• TO DO: Across the entries that follow, tally every line holding the word "Toggle" and reply with the count alone.

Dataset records
--------

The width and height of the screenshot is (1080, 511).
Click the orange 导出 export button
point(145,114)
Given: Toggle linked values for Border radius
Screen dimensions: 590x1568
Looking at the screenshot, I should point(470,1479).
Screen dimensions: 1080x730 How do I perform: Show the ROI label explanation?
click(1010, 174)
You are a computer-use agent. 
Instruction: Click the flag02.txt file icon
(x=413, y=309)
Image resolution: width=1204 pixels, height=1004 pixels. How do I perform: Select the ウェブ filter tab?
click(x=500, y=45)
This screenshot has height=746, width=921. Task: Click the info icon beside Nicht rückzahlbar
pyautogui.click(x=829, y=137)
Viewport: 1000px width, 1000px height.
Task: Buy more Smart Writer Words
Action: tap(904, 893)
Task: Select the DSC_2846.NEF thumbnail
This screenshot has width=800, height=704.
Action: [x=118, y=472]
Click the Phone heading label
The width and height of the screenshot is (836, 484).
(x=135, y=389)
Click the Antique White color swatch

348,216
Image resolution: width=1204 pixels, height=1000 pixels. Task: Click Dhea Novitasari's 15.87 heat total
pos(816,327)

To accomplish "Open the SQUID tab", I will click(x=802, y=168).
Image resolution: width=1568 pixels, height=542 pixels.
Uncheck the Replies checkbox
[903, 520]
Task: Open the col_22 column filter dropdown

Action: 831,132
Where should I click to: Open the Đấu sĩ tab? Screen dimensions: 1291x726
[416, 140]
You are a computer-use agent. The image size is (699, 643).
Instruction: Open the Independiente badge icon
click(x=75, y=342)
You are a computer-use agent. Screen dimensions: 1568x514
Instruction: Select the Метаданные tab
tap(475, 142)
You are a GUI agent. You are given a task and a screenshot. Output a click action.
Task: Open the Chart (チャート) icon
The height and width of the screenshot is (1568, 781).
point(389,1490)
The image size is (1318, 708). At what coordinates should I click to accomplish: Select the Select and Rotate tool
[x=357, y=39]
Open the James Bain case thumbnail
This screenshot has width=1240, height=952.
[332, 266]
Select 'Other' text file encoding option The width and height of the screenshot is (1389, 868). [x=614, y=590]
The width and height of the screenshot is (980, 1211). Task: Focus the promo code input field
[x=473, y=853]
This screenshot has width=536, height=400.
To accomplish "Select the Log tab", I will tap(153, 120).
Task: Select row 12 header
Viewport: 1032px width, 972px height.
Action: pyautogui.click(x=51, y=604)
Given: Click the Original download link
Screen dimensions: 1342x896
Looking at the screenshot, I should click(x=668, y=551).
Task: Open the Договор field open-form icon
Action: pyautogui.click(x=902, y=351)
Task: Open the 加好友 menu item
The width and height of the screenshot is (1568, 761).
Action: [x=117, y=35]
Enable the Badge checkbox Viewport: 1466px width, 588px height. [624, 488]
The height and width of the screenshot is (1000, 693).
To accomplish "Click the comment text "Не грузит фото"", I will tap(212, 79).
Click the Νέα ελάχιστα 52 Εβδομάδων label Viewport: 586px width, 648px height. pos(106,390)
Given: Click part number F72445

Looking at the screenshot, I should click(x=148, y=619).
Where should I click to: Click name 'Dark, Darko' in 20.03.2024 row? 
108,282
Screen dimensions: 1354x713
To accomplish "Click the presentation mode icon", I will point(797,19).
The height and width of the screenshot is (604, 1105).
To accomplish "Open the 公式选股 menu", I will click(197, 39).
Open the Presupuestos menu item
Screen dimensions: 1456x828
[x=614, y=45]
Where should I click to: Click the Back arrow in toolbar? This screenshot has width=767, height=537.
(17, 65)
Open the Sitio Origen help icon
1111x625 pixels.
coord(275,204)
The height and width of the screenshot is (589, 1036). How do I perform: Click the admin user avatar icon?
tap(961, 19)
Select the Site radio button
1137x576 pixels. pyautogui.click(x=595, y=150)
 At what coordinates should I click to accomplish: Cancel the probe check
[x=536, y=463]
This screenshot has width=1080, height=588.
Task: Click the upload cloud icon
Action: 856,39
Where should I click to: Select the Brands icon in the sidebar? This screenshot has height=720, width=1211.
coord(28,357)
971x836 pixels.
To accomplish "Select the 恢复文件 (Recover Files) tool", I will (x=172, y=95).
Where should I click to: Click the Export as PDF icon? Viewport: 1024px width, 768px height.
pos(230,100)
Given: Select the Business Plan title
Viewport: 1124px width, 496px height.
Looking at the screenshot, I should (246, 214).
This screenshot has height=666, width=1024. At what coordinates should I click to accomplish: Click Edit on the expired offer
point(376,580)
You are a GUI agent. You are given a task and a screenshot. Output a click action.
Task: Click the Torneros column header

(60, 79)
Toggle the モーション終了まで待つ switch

--------

• RESPONSE BOX: 2